* Start Provided information *
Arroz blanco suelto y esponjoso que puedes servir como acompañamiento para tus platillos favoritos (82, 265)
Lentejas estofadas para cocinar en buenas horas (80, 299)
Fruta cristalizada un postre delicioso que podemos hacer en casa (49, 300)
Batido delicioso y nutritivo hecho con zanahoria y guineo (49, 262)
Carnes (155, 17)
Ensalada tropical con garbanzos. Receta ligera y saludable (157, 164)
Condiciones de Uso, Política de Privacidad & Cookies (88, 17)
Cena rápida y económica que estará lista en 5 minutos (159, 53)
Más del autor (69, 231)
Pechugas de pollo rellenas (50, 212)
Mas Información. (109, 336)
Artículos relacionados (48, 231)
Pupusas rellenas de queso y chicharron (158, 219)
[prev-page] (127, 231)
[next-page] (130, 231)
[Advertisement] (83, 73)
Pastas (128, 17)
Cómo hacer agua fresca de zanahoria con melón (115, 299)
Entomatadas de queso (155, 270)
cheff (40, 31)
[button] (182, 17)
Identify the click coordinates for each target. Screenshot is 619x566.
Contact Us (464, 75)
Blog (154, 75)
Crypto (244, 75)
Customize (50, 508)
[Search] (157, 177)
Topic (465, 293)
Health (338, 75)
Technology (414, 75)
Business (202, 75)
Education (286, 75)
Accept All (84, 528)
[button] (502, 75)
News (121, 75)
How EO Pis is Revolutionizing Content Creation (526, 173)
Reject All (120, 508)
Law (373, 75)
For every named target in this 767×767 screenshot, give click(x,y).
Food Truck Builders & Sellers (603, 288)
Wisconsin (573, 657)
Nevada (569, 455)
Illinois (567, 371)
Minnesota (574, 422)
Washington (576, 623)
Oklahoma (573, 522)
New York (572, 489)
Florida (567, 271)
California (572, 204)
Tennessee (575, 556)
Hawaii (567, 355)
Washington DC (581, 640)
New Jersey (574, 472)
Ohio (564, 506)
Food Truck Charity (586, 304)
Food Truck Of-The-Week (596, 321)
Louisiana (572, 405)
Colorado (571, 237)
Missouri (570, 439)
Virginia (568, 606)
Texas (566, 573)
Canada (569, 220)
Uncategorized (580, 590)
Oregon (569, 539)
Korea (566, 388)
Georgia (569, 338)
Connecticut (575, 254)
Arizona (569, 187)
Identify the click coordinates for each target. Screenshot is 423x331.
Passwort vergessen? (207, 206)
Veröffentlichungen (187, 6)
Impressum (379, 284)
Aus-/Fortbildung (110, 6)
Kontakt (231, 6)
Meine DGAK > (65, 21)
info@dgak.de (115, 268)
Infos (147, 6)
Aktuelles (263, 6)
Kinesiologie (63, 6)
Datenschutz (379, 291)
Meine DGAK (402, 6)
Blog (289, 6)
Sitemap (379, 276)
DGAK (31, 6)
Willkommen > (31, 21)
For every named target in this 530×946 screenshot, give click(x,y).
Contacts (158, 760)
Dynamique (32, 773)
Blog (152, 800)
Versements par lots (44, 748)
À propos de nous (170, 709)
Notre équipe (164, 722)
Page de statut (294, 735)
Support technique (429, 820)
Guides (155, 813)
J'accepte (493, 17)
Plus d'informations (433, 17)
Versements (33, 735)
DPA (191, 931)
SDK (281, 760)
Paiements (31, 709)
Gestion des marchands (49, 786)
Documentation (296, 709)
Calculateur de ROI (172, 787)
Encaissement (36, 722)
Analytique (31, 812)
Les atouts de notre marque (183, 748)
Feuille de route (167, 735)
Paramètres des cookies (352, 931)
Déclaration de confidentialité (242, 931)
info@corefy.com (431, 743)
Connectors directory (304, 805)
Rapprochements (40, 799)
* End Provided information *
Rewrite the listing above with every "Food Truck" changed to "Street Food" and nothing else altered.

◆ **Right answer**
Arroz blanco suelto y esponjoso que puedes servir como acompañamiento para tus platillos favoritos (82, 265)
Lentejas estofadas para cocinar en buenas horas (80, 299)
Fruta cristalizada un postre delicioso que podemos hacer en casa (49, 300)
Batido delicioso y nutritivo hecho con zanahoria y guineo (49, 262)
Carnes (155, 17)
Ensalada tropical con garbanzos. Receta ligera y saludable (157, 164)
Condiciones de Uso, Política de Privacidad & Cookies (88, 17)
Cena rápida y económica que estará lista en 5 minutos (159, 53)
Más del autor (69, 231)
Pechugas de pollo rellenas (50, 212)
Mas Información. (109, 336)
Artículos relacionados (48, 231)
Pupusas rellenas de queso y chicharron (158, 219)
[prev-page] (127, 231)
[next-page] (130, 231)
[Advertisement] (83, 73)
Pastas (128, 17)
Cómo hacer agua fresca de zanahoria con melón (115, 299)
Entomatadas de queso (155, 270)
cheff (40, 31)
[button] (182, 17)
Identify the click coordinates for each target. Screenshot is 619x566.
Contact Us (464, 75)
Blog (154, 75)
Crypto (244, 75)
Customize (50, 508)
[Search] (157, 177)
Topic (465, 293)
Health (338, 75)
Technology (414, 75)
Business (202, 75)
Education (286, 75)
Accept All (84, 528)
[button] (502, 75)
News (121, 75)
How EO Pis is Revolutionizing Content Creation (526, 173)
Reject All (120, 508)
Law (373, 75)
For every named target in this 767×767 screenshot, give click(x,y).
Street Food Builders & Sellers (603, 288)
Wisconsin (573, 657)
Nevada (569, 455)
Illinois (567, 371)
Minnesota (574, 422)
Washington (576, 623)
Oklahoma (573, 522)
New York (572, 489)
Florida (567, 271)
California (572, 204)
Tennessee (575, 556)
Hawaii (567, 355)
Washington DC (581, 640)
New Jersey (574, 472)
Ohio (564, 506)
Street Food Charity (586, 304)
Street Food Of-The-Week (596, 321)
Louisiana (572, 405)
Colorado (571, 237)
Missouri (570, 439)
Virginia (568, 606)
Texas (566, 573)
Canada (569, 220)
Uncategorized (580, 590)
Oregon (569, 539)
Korea (566, 388)
Georgia (569, 338)
Connecticut (575, 254)
Arizona (569, 187)
Identify the click coordinates for each target. Screenshot is 423x331.
Passwort vergessen? (207, 206)
Veröffentlichungen (187, 6)
Impressum (379, 284)
Aus-/Fortbildung (110, 6)
Kontakt (231, 6)
Meine DGAK > (65, 21)
info@dgak.de (115, 268)
Infos (147, 6)
Aktuelles (263, 6)
Kinesiologie (63, 6)
Datenschutz (379, 291)
Meine DGAK (402, 6)
Blog (289, 6)
Sitemap (379, 276)
DGAK (31, 6)
Willkommen > (31, 21)
For every named target in this 530×946 screenshot, give click(x,y).
Contacts (158, 760)
Dynamique (32, 773)
Blog (152, 800)
Versements par lots (44, 748)
À propos de nous (170, 709)
Notre équipe (164, 722)
Page de statut (294, 735)
Support technique (429, 820)
Guides (155, 813)
J'accepte (493, 17)
Plus d'informations (433, 17)
Versements (33, 735)
DPA (191, 931)
SDK (281, 760)
Paiements (31, 709)
Gestion des marchands (49, 786)
Documentation (296, 709)
Calculateur de ROI (172, 787)
Encaissement (36, 722)
Analytique (31, 812)
Les atouts de notre marque (183, 748)
Feuille de route (167, 735)
Paramètres des cookies (352, 931)
Déclaration de confidentialité (242, 931)
info@corefy.com (431, 743)
Connectors directory (304, 805)
Rapprochements (40, 799)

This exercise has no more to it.